▶ GIVEN TASK: Reproduce the lines below in full, replacing each occurrence of "Where should I click to" with "Where do I click to" and leaving everything else unchanged.

▶ DATA LISTING:

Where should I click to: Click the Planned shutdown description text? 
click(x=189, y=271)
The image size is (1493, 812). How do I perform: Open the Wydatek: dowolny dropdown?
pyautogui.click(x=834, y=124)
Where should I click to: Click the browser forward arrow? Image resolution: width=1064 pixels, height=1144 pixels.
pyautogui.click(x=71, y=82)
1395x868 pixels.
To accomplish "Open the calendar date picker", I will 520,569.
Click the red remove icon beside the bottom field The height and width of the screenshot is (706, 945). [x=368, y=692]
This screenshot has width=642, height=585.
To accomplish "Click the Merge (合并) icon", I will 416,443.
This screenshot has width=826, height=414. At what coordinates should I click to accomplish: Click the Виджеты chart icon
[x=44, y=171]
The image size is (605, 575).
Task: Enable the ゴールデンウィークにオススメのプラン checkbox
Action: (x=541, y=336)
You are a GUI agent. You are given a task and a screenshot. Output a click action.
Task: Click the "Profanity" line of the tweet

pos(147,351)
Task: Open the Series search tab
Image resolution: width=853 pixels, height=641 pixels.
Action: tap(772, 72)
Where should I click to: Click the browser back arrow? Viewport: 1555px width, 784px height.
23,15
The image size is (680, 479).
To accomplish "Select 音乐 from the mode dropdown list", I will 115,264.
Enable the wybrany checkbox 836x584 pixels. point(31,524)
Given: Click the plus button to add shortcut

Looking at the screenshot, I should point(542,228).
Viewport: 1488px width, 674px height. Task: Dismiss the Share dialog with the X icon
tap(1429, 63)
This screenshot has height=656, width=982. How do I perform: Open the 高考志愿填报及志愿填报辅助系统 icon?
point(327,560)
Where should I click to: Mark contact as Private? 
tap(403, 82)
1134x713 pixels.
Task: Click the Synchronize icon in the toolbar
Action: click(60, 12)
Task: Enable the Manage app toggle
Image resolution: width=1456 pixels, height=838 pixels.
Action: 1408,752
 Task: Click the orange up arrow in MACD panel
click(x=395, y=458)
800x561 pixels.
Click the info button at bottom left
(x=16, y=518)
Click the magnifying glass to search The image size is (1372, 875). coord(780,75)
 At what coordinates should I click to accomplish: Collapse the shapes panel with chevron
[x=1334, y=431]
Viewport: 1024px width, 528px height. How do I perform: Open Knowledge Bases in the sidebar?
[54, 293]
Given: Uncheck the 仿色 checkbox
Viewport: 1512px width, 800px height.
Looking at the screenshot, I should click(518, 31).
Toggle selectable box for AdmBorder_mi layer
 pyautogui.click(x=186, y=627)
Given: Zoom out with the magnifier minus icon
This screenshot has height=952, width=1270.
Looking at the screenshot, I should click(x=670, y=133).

▶ RESPONSE FOR THIS EXERCISE:
Where do I click to: Click the Planned shutdown description text? 
click(x=189, y=271)
The image size is (1493, 812). How do I perform: Open the Wydatek: dowolny dropdown?
pyautogui.click(x=834, y=124)
Where do I click to: Click the browser forward arrow? Image resolution: width=1064 pixels, height=1144 pixels.
pyautogui.click(x=71, y=82)
1395x868 pixels.
To accomplish "Open the calendar date picker", I will 520,569.
Click the red remove icon beside the bottom field The height and width of the screenshot is (706, 945). [x=368, y=692]
This screenshot has width=642, height=585.
To accomplish "Click the Merge (合并) icon", I will 416,443.
This screenshot has width=826, height=414. At what coordinates should I click to accomplish: Click the Виджеты chart icon
[x=44, y=171]
The image size is (605, 575).
Task: Enable the ゴールデンウィークにオススメのプラン checkbox
Action: (x=541, y=336)
You are a GUI agent. You are given a task and a screenshot. Output a click action.
Task: Click the "Profanity" line of the tweet

pos(147,351)
Task: Open the Series search tab
Image resolution: width=853 pixels, height=641 pixels.
Action: tap(772, 72)
Where do I click to: Click the browser back arrow? Viewport: 1555px width, 784px height.
23,15
The image size is (680, 479).
To accomplish "Select 音乐 from the mode dropdown list", I will 115,264.
Enable the wybrany checkbox 836x584 pixels. point(31,524)
Given: Click the plus button to add shortcut

Looking at the screenshot, I should point(542,228).
Viewport: 1488px width, 674px height. Task: Dismiss the Share dialog with the X icon
tap(1429, 63)
This screenshot has height=656, width=982. How do I perform: Open the 高考志愿填报及志愿填报辅助系统 icon?
point(327,560)
Where do I click to: Mark contact as Private? 
tap(403, 82)
1134x713 pixels.
Task: Click the Synchronize icon in the toolbar
Action: click(60, 12)
Task: Enable the Manage app toggle
Image resolution: width=1456 pixels, height=838 pixels.
Action: 1408,752
 Task: Click the orange up arrow in MACD panel
click(x=395, y=458)
800x561 pixels.
Click the info button at bottom left
(x=16, y=518)
Click the magnifying glass to search The image size is (1372, 875). coord(780,75)
 At what coordinates should I click to accomplish: Collapse the shapes panel with chevron
[x=1334, y=431]
Viewport: 1024px width, 528px height. How do I perform: Open Knowledge Bases in the sidebar?
[54, 293]
Given: Uncheck the 仿色 checkbox
Viewport: 1512px width, 800px height.
Looking at the screenshot, I should click(518, 31).
Toggle selectable box for AdmBorder_mi layer
 pyautogui.click(x=186, y=627)
Given: Zoom out with the magnifier minus icon
This screenshot has height=952, width=1270.
Looking at the screenshot, I should click(x=670, y=133).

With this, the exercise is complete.